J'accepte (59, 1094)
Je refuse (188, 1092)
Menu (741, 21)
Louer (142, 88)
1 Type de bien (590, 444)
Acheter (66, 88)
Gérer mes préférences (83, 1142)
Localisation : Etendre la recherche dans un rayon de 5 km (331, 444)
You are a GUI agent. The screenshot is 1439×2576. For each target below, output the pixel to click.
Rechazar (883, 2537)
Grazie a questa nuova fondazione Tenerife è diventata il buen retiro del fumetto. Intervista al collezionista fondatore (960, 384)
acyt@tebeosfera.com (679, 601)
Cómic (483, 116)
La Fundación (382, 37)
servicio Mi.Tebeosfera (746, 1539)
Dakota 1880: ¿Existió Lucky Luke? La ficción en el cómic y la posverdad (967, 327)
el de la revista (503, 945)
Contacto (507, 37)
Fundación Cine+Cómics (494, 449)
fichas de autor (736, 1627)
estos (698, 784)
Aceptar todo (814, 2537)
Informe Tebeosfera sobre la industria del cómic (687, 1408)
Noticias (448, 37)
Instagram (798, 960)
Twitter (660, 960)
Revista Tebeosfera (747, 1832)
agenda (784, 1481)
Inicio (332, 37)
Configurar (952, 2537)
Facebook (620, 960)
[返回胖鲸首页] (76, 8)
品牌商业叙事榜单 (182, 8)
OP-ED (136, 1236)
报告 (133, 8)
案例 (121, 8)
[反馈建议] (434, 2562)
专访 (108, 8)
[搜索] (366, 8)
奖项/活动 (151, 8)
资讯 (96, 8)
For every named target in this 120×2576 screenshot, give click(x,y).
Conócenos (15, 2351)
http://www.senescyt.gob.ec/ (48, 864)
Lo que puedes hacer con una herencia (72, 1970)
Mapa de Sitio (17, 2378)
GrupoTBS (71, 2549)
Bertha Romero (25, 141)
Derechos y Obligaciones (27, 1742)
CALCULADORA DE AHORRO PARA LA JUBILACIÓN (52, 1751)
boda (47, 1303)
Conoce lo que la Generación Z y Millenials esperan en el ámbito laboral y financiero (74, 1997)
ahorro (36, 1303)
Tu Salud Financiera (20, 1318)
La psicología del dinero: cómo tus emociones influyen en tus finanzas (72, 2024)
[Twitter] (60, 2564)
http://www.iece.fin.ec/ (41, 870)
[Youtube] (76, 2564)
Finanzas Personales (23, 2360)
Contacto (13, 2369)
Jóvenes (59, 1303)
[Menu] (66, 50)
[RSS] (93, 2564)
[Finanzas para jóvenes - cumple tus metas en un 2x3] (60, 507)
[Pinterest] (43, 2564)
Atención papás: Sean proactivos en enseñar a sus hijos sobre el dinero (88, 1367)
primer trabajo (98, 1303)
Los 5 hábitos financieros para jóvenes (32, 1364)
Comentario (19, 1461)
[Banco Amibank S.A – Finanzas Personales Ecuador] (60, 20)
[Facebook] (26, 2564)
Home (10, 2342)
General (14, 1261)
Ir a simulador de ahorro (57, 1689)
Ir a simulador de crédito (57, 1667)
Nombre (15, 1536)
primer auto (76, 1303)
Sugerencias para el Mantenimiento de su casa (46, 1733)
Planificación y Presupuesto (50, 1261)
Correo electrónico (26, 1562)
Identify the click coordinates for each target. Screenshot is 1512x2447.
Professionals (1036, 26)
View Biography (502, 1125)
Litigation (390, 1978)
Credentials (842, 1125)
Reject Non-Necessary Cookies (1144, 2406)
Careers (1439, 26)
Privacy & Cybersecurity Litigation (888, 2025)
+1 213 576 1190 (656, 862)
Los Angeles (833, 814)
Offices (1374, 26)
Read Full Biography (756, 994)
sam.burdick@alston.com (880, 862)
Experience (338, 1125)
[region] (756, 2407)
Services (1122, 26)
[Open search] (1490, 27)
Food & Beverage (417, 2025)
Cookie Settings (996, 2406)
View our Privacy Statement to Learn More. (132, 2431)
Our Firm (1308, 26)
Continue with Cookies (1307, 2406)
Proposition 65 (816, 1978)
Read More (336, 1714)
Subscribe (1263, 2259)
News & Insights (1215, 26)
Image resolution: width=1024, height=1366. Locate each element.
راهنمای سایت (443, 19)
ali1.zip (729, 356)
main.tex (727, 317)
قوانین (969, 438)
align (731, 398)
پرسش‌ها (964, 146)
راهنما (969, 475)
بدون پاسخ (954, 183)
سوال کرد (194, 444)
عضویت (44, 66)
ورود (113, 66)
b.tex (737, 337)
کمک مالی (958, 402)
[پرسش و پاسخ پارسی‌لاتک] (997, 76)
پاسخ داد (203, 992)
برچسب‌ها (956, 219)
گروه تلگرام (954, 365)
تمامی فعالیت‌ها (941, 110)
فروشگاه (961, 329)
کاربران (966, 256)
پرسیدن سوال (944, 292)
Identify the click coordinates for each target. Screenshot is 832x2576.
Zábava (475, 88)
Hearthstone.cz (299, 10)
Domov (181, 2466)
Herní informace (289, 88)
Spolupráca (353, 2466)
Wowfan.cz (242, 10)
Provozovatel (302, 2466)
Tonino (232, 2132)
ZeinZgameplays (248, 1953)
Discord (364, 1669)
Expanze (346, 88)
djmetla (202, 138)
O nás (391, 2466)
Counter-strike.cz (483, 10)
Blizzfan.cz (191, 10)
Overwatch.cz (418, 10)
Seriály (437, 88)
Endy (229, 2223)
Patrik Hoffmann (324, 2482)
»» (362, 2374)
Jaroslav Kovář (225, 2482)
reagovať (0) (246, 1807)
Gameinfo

◆ ◆ ◆ ◆

Filter the records above down to the lines that hold the string "click".

You are a GUI agent. The screenshot is 1439×2576. For each target below, output the pixel to click.
For every named target in this 120×2576 screenshot, give click(x,y).
Identify the click coordinates for each target. Screenshot is 1512x2447.
Identify the click coordinates for each target. Screenshot is 832x2576.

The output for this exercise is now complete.